Material supplied:
[START]

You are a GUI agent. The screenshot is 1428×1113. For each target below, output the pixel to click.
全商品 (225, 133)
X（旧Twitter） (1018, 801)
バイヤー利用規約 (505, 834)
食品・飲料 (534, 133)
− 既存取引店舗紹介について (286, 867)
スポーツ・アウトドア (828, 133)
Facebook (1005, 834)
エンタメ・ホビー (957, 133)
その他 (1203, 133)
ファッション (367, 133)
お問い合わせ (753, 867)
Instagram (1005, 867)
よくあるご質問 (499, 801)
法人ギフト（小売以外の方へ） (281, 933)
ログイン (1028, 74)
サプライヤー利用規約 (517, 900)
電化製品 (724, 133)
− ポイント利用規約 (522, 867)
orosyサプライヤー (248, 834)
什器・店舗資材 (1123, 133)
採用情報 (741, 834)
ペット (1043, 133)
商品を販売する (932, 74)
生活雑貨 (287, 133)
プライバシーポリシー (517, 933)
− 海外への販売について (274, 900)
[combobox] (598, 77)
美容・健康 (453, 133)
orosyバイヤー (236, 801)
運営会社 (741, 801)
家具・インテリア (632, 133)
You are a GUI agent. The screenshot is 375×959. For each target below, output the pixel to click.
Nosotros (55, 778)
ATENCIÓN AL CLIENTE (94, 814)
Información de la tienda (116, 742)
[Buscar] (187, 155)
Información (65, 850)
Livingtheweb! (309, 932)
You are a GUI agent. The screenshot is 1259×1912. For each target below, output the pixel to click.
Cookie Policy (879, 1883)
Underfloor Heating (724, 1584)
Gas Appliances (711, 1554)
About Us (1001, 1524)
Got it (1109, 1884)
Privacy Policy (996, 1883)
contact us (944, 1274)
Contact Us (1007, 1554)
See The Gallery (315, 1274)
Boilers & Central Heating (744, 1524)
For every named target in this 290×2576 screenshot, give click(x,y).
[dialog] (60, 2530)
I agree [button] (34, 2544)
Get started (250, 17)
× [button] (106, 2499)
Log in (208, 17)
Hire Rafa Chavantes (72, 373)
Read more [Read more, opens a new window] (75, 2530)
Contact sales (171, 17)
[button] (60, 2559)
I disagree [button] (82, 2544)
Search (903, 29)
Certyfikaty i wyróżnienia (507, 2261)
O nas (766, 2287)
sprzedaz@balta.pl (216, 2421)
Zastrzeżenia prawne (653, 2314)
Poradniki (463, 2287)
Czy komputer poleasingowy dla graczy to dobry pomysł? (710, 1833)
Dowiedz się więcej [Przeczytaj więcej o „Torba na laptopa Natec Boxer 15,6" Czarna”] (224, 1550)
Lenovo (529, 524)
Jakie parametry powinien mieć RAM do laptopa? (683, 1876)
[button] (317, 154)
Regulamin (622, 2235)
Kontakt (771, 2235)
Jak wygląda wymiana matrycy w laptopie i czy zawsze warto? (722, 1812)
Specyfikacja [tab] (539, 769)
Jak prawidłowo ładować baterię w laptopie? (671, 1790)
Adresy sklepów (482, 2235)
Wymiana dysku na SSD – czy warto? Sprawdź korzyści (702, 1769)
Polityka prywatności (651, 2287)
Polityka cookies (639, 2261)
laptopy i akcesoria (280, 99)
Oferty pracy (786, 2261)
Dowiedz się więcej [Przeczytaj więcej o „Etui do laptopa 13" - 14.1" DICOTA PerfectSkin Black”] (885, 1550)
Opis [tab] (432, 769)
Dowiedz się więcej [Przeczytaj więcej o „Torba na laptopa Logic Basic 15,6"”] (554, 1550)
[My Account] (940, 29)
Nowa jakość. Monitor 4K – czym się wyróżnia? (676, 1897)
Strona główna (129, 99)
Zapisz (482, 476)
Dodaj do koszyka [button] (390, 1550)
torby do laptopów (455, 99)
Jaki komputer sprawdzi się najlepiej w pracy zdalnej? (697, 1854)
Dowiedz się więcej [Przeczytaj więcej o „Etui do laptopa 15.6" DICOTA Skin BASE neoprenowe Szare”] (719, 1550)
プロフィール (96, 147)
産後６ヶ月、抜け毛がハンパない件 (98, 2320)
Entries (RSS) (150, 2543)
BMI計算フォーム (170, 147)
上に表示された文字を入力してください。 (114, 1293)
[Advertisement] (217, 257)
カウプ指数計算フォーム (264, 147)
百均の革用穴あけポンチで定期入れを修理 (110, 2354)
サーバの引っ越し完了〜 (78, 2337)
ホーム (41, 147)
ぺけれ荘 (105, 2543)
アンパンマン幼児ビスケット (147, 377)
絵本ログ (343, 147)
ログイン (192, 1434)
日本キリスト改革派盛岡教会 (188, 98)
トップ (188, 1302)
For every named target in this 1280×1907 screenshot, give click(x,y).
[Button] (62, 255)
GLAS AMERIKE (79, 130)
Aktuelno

[END]

Directions for this task: Begin at the line that has "ペット (1043, 133)" and stop after the line that has "sprzedaz@balta.pl (216, 2421)". Write out only those lines of the records, keeping every line and all text unchanged except that each x and y coordinate in the answers is shifted by -104.

Answer for the task:
ペット (939, 29)
商品を販売する (828, -30)
生活雑貨 (183, 29)
プライバシーポリシー (413, 829)
− 海外への販売について (170, 796)
[combobox] (494, -27)
美容・健康 (349, 29)
orosyバイヤー (132, 697)
運営会社 (637, 697)
家具・インテリア (528, 29)
You are a GUI agent. The screenshot is 375×959. For each target below, output the pixel to click.
Nosotros (-49, 674)
ATENCIÓN AL CLIENTE (-10, 710)
Información de la tienda (12, 638)
[Buscar] (83, 51)
Información (-39, 746)
Livingtheweb! (205, 828)
You are a GUI agent. The screenshot is 1259×1912. For each target below, output the pixel to click.
Cookie Policy (775, 1779)
Underfloor Heating (620, 1480)
Gas Appliances (607, 1450)
About Us (897, 1420)
Got it (1005, 1780)
Privacy Policy (892, 1779)
contact us (840, 1170)
Contact Us (903, 1450)
See The Gallery (211, 1170)
Boilers & Central Heating (640, 1420)
For every named target in this 290×2576 screenshot, give click(x,y).
[dialog] (-44, 2426)
I agree [button] (-70, 2440)
Get started (146, -87)
× [button] (2, 2395)
Log in (104, -87)
Hire Rafa Chavantes (-32, 269)
Read more [Read more, opens a new window] (-29, 2426)
Contact sales (67, -87)
[button] (-44, 2455)
I disagree [button] (-22, 2440)
Search (799, -75)
Certyfikaty i wyróżnienia (403, 2157)
O nas (662, 2183)
sprzedaz@balta.pl (112, 2317)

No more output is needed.